--- Task directions ---
At the line containing "How do I perform: Click", begin an exact copy, and continue through the last line of the entries below. Leave out any pictures.

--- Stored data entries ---
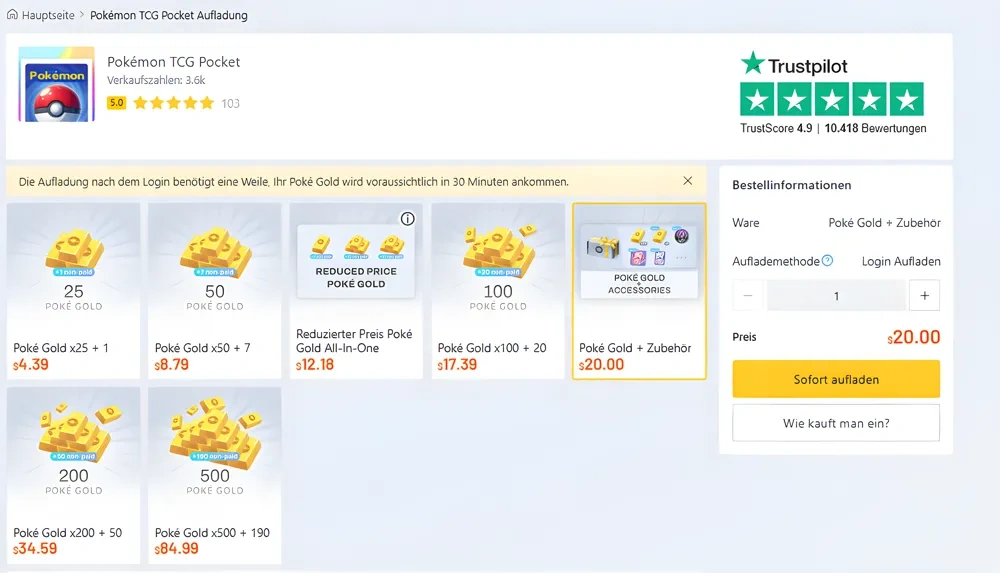Click the Pokémon TCG Pocket game icon
Viewport: 1000px width, 573px height.
(x=56, y=84)
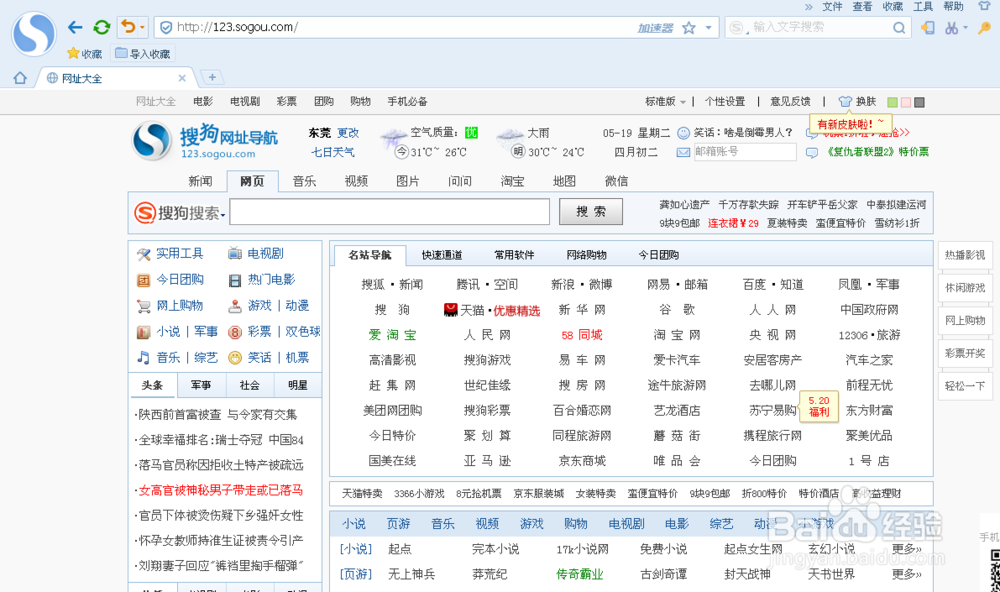Click the 换肤 shirt icon
The height and width of the screenshot is (592, 1000).
[845, 101]
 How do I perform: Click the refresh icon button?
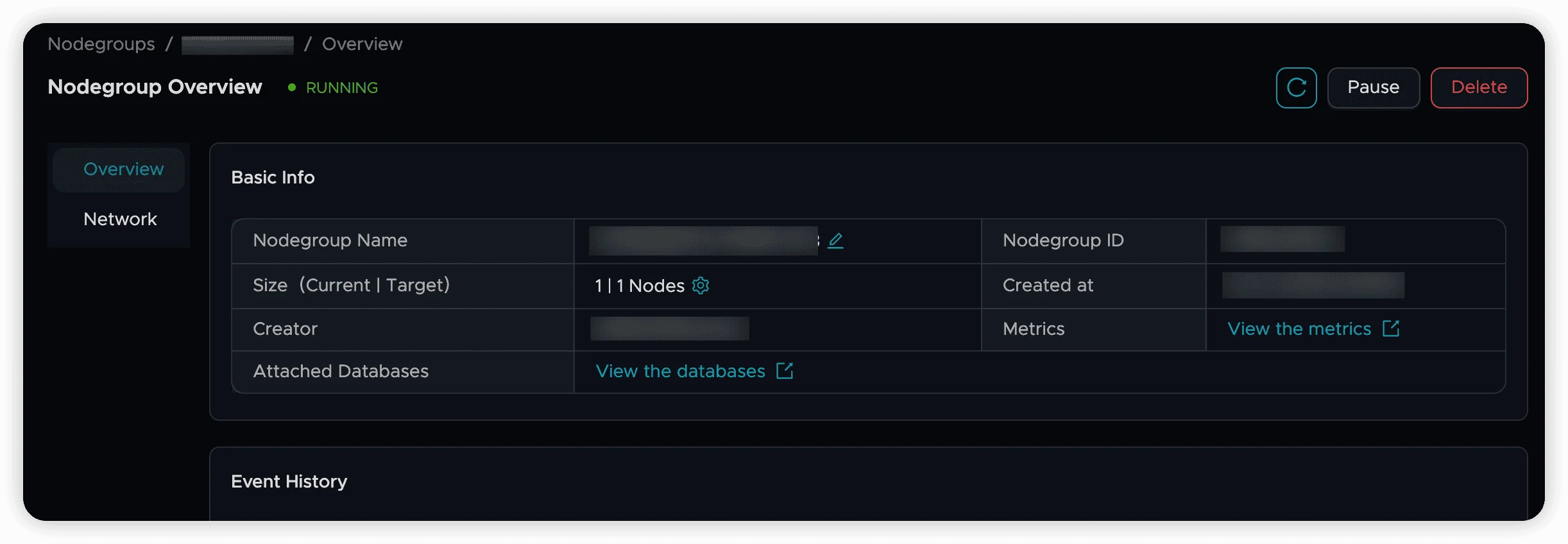pyautogui.click(x=1296, y=88)
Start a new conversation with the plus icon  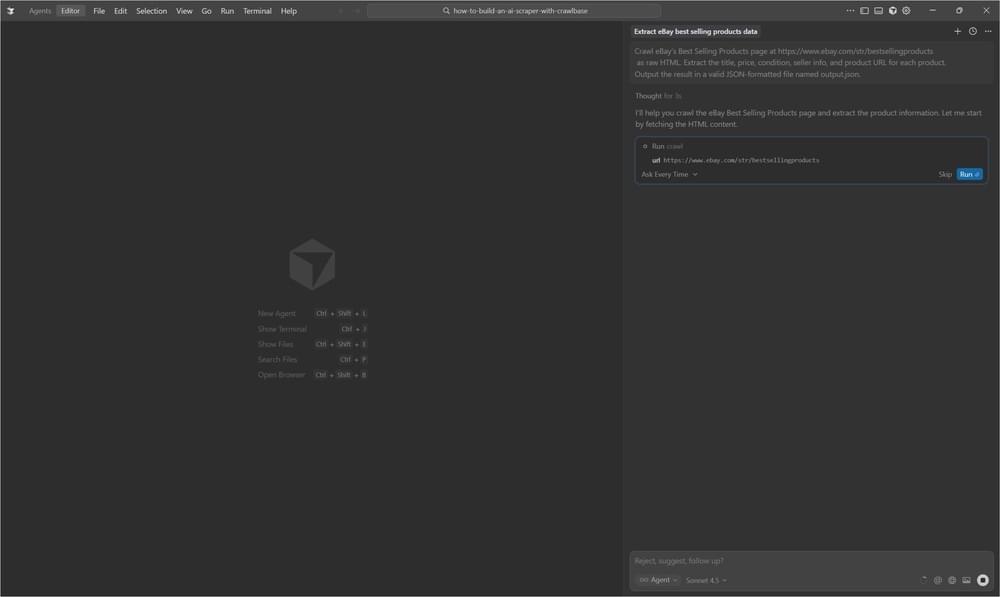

--- Task response ---
 How do I perform: Click the refresh icon button?
pyautogui.click(x=1296, y=88)
Start a new conversation with the plus icon  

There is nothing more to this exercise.